======== Data for analysis ========
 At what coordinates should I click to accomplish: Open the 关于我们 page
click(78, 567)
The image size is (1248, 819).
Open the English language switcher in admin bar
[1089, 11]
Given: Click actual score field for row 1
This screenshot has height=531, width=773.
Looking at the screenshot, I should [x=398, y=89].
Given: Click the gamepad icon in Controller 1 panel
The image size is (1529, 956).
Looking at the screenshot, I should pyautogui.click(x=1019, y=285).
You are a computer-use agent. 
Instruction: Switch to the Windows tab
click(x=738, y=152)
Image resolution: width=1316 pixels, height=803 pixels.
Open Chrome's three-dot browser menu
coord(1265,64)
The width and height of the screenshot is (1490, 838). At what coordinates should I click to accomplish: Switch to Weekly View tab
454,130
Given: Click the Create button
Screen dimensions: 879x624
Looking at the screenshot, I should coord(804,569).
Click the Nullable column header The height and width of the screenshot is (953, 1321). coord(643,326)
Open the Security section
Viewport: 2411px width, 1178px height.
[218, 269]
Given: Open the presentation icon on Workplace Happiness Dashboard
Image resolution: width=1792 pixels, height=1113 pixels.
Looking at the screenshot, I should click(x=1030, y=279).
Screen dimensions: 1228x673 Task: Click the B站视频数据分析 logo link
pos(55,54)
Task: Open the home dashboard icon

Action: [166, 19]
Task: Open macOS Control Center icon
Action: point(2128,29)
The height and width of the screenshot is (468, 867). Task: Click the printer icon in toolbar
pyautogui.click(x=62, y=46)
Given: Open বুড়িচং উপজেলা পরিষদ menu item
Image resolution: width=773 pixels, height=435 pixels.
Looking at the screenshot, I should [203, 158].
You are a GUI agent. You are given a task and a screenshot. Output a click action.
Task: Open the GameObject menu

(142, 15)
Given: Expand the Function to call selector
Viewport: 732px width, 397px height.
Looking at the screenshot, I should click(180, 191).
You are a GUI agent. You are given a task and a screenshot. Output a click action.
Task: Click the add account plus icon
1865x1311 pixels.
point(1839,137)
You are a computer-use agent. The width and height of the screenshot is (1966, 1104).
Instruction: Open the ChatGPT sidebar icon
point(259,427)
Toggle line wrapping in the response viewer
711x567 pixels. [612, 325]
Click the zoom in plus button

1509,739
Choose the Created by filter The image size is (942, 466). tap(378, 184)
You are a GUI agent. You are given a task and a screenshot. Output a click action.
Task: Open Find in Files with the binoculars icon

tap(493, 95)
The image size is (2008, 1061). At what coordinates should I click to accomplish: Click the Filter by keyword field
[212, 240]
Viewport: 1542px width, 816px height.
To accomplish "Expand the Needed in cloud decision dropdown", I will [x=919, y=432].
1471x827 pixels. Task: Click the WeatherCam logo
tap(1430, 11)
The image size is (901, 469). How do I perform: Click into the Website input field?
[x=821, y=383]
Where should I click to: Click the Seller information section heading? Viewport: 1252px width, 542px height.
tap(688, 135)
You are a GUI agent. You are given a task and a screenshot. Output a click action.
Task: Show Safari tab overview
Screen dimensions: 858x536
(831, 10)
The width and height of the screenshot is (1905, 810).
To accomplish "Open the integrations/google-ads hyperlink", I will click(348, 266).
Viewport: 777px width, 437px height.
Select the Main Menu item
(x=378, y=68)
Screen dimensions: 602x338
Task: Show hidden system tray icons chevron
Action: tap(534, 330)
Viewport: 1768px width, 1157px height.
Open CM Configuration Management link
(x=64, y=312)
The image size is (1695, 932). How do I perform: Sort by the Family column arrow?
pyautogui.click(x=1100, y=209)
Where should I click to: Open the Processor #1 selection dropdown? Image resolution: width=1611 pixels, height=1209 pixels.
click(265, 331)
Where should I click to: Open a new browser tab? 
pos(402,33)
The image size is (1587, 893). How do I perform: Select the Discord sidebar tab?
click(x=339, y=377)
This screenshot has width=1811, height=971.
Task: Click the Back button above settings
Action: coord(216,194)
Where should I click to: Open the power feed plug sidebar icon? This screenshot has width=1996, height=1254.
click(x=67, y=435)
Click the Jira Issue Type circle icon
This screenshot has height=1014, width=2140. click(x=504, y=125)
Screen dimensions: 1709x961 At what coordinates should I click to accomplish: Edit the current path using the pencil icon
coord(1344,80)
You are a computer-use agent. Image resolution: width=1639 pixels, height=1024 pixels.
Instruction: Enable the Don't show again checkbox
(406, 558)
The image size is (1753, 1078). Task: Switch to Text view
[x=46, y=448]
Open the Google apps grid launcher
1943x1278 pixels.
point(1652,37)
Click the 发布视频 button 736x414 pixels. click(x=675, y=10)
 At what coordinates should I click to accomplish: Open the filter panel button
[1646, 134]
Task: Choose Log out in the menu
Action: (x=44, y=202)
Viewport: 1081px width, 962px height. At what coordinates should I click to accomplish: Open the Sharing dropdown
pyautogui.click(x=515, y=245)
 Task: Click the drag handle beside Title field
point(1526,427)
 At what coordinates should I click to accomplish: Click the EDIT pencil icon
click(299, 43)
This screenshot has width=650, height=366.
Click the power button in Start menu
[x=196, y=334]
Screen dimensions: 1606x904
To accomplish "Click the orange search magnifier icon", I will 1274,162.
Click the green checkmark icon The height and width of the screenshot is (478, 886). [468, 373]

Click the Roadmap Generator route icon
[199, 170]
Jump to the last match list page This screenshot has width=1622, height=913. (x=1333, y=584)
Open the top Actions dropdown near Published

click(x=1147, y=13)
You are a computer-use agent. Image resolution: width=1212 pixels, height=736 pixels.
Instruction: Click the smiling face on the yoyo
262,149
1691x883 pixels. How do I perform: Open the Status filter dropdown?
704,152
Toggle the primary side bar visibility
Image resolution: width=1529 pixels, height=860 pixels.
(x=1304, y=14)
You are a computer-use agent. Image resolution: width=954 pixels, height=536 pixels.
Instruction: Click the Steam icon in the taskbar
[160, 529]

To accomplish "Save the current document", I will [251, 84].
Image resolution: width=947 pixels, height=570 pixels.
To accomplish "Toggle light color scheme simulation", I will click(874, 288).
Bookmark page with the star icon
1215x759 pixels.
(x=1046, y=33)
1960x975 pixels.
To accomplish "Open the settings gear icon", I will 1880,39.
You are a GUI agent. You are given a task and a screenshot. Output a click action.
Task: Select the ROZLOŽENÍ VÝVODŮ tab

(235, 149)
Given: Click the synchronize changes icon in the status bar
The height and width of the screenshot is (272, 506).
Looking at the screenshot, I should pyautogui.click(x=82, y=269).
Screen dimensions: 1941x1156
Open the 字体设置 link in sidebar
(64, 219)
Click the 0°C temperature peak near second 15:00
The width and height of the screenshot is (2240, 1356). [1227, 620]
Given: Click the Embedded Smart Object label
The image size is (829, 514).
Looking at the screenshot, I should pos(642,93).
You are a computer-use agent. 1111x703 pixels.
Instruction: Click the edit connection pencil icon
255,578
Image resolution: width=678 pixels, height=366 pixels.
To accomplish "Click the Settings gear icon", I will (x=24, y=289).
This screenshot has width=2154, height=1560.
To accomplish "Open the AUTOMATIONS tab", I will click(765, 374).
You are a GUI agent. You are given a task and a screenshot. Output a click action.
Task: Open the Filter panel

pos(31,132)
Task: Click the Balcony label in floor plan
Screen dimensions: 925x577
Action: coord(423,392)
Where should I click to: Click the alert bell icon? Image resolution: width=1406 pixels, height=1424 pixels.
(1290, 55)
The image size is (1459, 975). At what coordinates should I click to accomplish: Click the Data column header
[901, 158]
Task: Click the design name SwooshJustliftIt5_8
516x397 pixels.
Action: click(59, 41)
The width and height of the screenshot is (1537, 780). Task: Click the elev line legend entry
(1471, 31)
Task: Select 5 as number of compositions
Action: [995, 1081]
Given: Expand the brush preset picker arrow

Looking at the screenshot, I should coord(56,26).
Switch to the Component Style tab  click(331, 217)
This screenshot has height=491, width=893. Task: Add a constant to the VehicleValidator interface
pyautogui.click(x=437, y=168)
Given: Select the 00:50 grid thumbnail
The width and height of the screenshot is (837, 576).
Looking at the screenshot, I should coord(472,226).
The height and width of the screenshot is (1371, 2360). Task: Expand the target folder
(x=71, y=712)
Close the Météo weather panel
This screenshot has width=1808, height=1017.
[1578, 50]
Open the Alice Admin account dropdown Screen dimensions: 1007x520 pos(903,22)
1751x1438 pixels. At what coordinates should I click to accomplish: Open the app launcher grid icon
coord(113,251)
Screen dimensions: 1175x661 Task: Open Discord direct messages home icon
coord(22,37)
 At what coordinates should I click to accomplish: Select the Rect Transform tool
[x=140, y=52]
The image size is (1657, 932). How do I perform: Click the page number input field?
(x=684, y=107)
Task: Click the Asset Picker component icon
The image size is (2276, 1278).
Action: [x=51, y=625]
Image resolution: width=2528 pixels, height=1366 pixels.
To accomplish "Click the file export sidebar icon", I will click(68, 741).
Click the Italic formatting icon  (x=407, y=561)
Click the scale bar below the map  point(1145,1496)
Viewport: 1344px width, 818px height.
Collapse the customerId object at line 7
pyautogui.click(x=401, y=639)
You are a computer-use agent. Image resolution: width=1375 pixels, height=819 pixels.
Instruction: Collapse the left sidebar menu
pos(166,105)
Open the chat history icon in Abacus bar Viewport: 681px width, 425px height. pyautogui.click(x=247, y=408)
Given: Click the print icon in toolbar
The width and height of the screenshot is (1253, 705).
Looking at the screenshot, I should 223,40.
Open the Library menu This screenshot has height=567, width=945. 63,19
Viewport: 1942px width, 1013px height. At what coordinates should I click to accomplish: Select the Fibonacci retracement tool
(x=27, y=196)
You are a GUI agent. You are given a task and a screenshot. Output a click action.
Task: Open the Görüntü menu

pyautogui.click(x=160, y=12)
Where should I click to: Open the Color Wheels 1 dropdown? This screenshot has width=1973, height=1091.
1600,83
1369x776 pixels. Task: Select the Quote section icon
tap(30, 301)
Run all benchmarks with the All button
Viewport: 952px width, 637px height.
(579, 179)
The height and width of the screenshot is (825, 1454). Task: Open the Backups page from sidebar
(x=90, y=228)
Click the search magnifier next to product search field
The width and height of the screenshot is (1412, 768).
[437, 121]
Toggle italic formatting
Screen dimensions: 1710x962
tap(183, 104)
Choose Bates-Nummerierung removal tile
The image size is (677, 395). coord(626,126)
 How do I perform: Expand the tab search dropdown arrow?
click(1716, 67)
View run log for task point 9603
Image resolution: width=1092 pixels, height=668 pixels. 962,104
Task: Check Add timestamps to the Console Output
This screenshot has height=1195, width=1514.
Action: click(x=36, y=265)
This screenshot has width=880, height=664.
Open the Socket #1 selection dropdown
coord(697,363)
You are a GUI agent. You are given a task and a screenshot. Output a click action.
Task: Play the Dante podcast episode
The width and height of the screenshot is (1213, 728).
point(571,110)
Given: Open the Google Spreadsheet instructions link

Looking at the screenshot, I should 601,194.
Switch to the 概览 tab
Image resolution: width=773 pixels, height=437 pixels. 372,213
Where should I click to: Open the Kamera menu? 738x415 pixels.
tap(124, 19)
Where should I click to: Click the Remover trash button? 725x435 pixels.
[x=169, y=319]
========
** What is required **
The reply should be nothing but the number of lines in the entries that include "gear".

** Written response **
2